Qalbu yang menerima godaan bagaikan tanah yang air merembes cepat masuk kedalamnya. Qalbu seperti ini akan diberikan tanda titik hitam. Ketika qalbu ini selalu menerima godaan yang datang, maka titik hitam semakin banyak dan akhirnya hitam pekat. Inilah makna sabda Rasulullah Shallallahu ‘alaihi wa sallam seperti panci yang terbalik. Saat itulah godaan akan sangat mudah menghampirinya, godaan syahwat dan syubhat yang akan membinasakan. Syubhat berupa kerancuan berpikir dan kesamaran antara yang makruf dan yang mungkar, atau bahkan kadang menyakini sebaliknya. Dan godaan syahwat dengan menjadikan hawa nafsunya sebagai hakim. Ketundukan dan ketaatannya terhadap agama adalah ketika sesuai dengan nafsunya.
Qalbu yang putih bersih akan berkilau sinar keimanannya. Ketika godaan menghampiri ia akan mengingkari dan menolaknya. Ia hidup dengan nutrisi iman, sehat dengan obat Al Quran. Allah Subhanahu wa ta’ala berfirman:
يَا أَيُّهَا الَّذِينَ آمَنُوا اسْتَجِيبُوا لِلَّهِ وَلِلرَّسُولِ إِذَا دَعَاكُمْ لِمَا يُحْيِيكُمْ ۖ وَاعْلَمُوا أَنَّ اللَّهَ يَحُولُ بَيْنَ الْمَرْءِ وَقَلْبِهِ وَأَنَّهُ إِلَيْهِ تُحْشَرُونَ
“Hai orang-orang yang beriman, penuhilah seruan Allah dan seruan Rasul apabila Rasul menyeru kalian kepada suatu yang memberi kehidupan kepada kalian, ketahuilah bahwa Sesungguhnya Allah membatasi antara manusia dan hatinya dan Sesungguhnya kepada-Nyalah kalian akan dikumpulkan.” [Q.S. Al Anfal:24].

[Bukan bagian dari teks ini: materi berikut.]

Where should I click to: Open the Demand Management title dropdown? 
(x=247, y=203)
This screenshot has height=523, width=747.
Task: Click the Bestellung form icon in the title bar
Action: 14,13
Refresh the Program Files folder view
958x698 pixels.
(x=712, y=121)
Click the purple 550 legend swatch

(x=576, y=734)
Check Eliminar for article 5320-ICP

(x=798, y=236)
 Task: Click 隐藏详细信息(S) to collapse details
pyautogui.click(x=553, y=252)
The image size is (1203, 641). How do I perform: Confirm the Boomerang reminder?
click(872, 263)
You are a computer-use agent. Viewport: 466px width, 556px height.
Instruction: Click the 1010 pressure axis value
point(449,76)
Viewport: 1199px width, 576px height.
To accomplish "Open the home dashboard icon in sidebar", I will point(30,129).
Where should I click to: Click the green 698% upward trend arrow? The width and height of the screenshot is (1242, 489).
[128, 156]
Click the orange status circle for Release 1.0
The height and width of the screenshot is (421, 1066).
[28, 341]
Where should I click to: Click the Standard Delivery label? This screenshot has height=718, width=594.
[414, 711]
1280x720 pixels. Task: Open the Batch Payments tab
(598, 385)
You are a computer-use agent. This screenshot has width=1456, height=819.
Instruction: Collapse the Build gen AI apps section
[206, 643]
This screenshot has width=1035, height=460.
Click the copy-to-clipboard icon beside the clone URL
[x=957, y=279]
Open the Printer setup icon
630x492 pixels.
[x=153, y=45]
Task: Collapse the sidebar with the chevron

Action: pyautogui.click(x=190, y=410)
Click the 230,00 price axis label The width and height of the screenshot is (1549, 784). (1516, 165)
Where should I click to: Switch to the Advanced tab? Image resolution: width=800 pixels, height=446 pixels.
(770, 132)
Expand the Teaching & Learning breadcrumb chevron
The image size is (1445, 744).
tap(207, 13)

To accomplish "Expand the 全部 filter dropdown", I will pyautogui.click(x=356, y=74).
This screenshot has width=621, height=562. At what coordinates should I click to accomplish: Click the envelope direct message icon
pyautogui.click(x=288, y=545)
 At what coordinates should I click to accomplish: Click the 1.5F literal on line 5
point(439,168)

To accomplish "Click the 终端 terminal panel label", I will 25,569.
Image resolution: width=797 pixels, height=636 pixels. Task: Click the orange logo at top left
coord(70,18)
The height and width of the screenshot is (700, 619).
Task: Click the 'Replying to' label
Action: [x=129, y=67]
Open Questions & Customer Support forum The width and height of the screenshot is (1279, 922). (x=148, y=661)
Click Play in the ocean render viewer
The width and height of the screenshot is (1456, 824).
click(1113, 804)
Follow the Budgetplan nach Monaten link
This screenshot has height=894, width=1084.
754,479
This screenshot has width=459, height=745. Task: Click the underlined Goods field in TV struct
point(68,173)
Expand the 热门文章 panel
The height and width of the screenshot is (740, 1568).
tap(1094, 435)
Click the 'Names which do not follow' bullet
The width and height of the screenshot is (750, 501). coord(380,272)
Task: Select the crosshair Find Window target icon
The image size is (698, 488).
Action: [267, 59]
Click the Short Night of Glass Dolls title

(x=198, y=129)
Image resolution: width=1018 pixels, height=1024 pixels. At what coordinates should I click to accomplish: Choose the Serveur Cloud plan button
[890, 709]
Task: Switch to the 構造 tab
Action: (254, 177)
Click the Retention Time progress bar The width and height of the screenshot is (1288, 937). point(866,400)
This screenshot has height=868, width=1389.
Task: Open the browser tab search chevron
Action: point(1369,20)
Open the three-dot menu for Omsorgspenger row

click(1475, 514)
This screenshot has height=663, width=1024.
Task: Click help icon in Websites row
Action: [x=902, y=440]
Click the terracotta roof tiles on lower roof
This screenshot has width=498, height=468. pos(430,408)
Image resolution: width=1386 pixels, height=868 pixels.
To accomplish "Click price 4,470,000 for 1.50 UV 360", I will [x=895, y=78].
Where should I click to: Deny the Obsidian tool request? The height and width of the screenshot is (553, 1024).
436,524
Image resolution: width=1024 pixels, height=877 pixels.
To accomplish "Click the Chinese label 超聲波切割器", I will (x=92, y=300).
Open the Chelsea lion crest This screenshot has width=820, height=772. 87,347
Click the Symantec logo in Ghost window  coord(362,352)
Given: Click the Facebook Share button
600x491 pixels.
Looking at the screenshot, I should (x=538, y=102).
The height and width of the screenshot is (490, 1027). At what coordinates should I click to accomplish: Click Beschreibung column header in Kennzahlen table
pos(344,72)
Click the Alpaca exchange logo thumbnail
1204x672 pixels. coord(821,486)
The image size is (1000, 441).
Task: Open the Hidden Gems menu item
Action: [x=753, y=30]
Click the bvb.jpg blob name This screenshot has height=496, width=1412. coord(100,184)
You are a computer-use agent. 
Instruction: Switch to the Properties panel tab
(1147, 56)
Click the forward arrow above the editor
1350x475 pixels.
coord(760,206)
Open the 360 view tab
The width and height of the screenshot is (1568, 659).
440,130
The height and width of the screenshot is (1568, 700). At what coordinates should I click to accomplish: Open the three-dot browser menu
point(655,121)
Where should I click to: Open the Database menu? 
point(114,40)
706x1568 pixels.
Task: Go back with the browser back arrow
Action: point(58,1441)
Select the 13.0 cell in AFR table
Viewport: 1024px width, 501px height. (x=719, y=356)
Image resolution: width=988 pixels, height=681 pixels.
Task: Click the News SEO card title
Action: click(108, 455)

Diterangkan oleh Imam Ibnul Qayyim dalam Al Fawa’id, bahwa kehidupan yang bermanfaat adalah dengan menyambut seruan Allah dan Rasul-Nya lahir maupun batin. Sedangkan Imam Qatadah menafsirkan ayat tersebut bahwa maksud dari seruan Allah dan rasul-Nya adalah Al Quran. Di dalamnya terdapat kehidupan, jaminan, keselamatan, dan penjagaan dunia serta akhirat.
Qalbu yang hidup dan sehat dengan iman dan Al Quran akan mampu membedakan antara yang benar dan yang batil, antara hidayah dan kesesatan. Kemudian mampu memilih kebenaran daripada keburukan. Kehidupan inilah yang akan memberikan kekuatan kepadanya untuk membedakan antara yang bermanfaat dan bermadharat dari berbagai ilmu, keinginan, dan amalan. Akan memberikan kepadanya pula kekuatan keimanan, kemauan, serta kecintaan terhadap kebenaran, sekaligus kekuatan kebencian dan antipati terhadap lawannya.
Jadi, kemampuan membedakan antara yang benar dan yang batil, kecintaan, dan kebenciannya terhadap kebatilan sesuai dengan kadar kehidupan qalbunya. Sebagaimana badan yang hidup dan sehat, pengindraannya terhadap perkara yang bermanfaat atau bermadharat lebih sempurna, sehingga kecondongannya kepada yang bermanfaat dan kebenciannya terhadap yang bermadharat akan lebih besar pula. Allahu a’lam. [Ustadz Farhan].